An object of class ipd.

...

Ignored.

Value

An object of class summary.ipd containing:

call

The model formula.

coefficients

A glm-style table of estimates, SE, z, p.

method

Which IPD method was used.

model

Which downstream model was fitted.

intercept

Logical; whether an intercept was included.


Tidy an ipd fit

Description

Tidy an ipd fit

Usage

## S3 method for class 'ipd'
tidy(x, ...)

Arguments

x

An object of class ipd.

...

Ignored.

Value

A tibble with columns term, estimate, std.error, conf.low, conf.high.

Examples


dat <- simdat()

fit <- ipd(Y - f ~ X1, method = "pspa", model = "ols",

    data = dat, label = "set_label")

tidy(fit)


Weighted Least Squares

Description

Computes the weighted least squares estimate of the coefficients.

Usage

wls(X, Y, w = NULL, return_se = FALSE)

Arguments

X

(matrix): n x p matrix of covariates.

Y

(vector): p-vector of outcome values.

w

(vector, optional): n-vector of sample weights.

return_se

(bool, optional): Whether to return the standard errors of the coefficients.

Value

(list): A list containing the following:

theta

(vector): p-vector of weighted least squares estimates of the coefficients.

se

(vector): If return_se == TRUE, return the p-vector of standard errors of the coefficients.

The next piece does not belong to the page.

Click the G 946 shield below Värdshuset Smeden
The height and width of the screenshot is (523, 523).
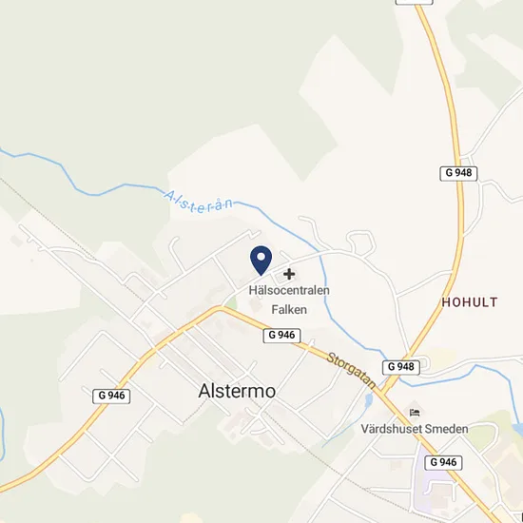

Normal Confidence Intervals

Description

Calculates normal confidence intervals for a given alternative at a given significance level.

Usage

zconfint_generic(mean, std_mean, alpha, alternative)

Arguments

mean

(float): Estimated normal mean.

std_mean

(float): Estimated standard error of the mean.

alpha

(float): Significance level in [0,1]

alternative

(string): Alternative hypothesis, either 'two-sided', 'larger' or 'smaller'.

Value

(vector): Lower and upper (1 - alpha) * 100% confidence limits.


Compute Z-Statistic and P-Value

Description

Computes the z-statistic and the corresponding p-value for a given test.

Usage

zstat_generic(value1, value2, std_diff, alternative, diff = 0)

Arguments

value1

(numeric): The first value or sample mean.

value2

(numeric): The second value or sample mean.

std_diff

(numeric): The standard error of the difference between the two values.

alternative

(character): The alternative hypothesis. Can be one of "two-sided" (or "2-sided", "2s"), "larger" (or "l"), or "smaller" (or "s").

diff

(numeric, optional): The hypothesized difference between the two values. Default is 0.

Value

(list): A list containing the following:

zstat

(numeric): The computed z-statistic.

pvalue

(numeric): The corresponding p-value for the test.